**Supplied passage**
------------------------------------------------------------------------
By the next weekend, Franny had made it down to Jerry's house. Where we all learn a few things.

For most of her life, Jean and her three children, Joe, Jerry, and Franny lived in Clinton.. Guess what? That is just northeast of Zachary.. like maybe 10 miles. Francis was born in.. yep Zachary. Jerry lives with his wife Terry in St. Francisville, La... just a few miles north of Zachary. Joe live in Monroe . All of my siblings have dark hair and olive skin. All of them played in their school's band..imagine that. Just a few coincedences that I find remarkable.

We spend a lot of time talking. Franny says we should visit mom's grave. I'm unable to use the word mom to describe her. When talking to Lynn I use Jean. In the presence of Jerry and Franny, I do not address her at all. I have a mom and feel guilty refering to Jean as mom. I thougth I could handle visiting the grave. I have never been so wrong in all my life. This woman gave me life! She sacrificed (more on that later) for me. She gave me life a second time with a blood transfusion (again.. later). She was my mom! The emotions of that graveyard visit cannot be put into words.

Back at Jerry's we begin to unravel 30 years of secrecy. Jean, still have trouble wih mom, never signed her name the same way. Franny could never understand why. Soemtimes she signed "Bonnecarre" sometimes "Cruise". She also mixed up using Jean and Ina. We believe she was trying to get her name out there all kinds of ways so her long lost son may one day see it and know who she was. She was very religious and church-going, another coincedence. Her treasured Bible had many notes in the margin... most pertaining to children and losing loved ones. It even had the phone number to " The Lost" in the back. The Lost is/was an organization that found missing children.. I think. Franny and Jerry also remember not enjoying Christmas as much as other kids. Jean became very moody and depressed during the Christmas season... my birthday is Dec. 21. Mystery solved! Franny, who got pregnant at an early age told her mother that she was considering putting the baby up for adoption. Jean did all she could to dissuade her of the idea. It worked... Crystal is in her 20's and is a great person and mom.

Told you this was going to be long.

The linchpin for Joe came next. I mentioned the blood transfusion that Joice had to give me when I was a baby. Memories flooded Jerry's and Franny's minds. They remember being told as children that mommy had to go away for the weekend. "There is a little boy that is very sick and there is something in her blood that no one else has that will make him better." Whatever doubt was left in their minds was no longer. When told of this, Joe believes my story.
------------------------------------------------------------------------
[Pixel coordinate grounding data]
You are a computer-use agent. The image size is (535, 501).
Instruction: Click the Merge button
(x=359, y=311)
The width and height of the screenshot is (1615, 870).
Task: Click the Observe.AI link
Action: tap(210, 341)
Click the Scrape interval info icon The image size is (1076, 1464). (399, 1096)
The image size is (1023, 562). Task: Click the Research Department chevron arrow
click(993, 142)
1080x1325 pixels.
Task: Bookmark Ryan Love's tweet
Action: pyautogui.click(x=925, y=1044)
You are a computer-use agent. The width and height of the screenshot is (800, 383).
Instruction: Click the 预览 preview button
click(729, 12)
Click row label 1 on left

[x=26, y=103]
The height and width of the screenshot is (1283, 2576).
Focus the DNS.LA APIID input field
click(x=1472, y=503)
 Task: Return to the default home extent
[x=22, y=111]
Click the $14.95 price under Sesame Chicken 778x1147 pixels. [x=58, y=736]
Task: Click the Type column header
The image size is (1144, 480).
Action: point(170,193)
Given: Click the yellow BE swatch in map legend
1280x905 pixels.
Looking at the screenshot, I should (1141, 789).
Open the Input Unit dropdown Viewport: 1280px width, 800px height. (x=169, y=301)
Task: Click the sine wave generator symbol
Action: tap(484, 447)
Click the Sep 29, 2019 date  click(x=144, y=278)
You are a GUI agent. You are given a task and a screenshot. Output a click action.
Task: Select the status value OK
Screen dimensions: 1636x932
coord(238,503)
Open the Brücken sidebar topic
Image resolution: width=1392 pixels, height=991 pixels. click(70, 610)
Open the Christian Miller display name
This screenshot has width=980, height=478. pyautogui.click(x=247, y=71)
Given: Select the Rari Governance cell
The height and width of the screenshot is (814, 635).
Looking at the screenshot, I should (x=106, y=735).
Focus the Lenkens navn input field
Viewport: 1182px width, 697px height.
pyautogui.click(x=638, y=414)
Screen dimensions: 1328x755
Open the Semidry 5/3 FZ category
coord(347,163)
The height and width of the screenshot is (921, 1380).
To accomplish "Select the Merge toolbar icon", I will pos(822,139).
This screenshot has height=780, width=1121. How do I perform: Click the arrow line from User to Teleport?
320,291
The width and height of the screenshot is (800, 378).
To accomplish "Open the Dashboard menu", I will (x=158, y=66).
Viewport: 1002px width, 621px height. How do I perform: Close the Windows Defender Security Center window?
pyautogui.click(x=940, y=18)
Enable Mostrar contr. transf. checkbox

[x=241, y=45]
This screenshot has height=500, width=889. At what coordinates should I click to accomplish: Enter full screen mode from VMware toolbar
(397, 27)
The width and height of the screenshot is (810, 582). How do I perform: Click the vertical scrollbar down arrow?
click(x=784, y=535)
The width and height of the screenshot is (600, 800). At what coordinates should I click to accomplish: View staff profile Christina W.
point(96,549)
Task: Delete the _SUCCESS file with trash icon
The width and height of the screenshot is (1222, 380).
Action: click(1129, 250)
------------------------------------------------------------------------
**Problem A**
Swap "linchpin" for "turning point" in the adoption reunion account, and give the part starting with "The linchpin for" and going on through "believes my story.".
**Problem B**
Finish out the next part of the adoption reunion account, picking up after its last sentence.

**Response area A**
The turning point for Joe came next. I mentioned the blood transfusion that Joice had to give me when I was a baby. Memories flooded Jerry's and Franny's minds. They remember being told as children that mommy had to go away for the weekend. "There is a little boy that is very sick and there is something in her blood that no one else has that will make him better." Whatever doubt was left in their minds was no longer. When told of this, Joe believes my story.

**Response area B**
The one question that remains is why? The only thing we could come up with is this. Jean had remarried when the kids were young. Apparantly, he was abusive to Joe and Jerry. They both hate this man with a passion and would relish the thought of seeing him now that they are grown men. We surmise that maybe I was not his son. And can only imagine the beatings that would have come my way... a bastard son. Jean, we think... went away to a cousin's house in NOLA to have me. She had to put me up in order to protect me. That is the best we could come up with.

My brothers and sister have given me some of her keepsakes. And I treasure them. I've seen photos of her.. not many, but a few. I now know when I get to heaven I'll be able to recognize her. I wish I could have known her in life but it wasn't meant to be. I feel my life would have been more complete having met her. But, as I and Donna, Nancy, and Linda are my parents legacy, so are Franny, Jerry, and Joe; Jean's legacy. To know them is to know her... I need to know them better. I am envious of the time they had with her.

Some people who read this may be on one side of the other of this adoption thing. For those of you who are adopted.. I know, I know. I have a tremendous respect for the moms out there that made the incredibly difficult choice to do what my mom, yes I said mom, did. If you know anyone who has made this sacrifice, please for me... tell them to write a letter to their child and seal it away in a safety deposit box or something. In case they pass and their child finds them too late, they can have the answers they so crave.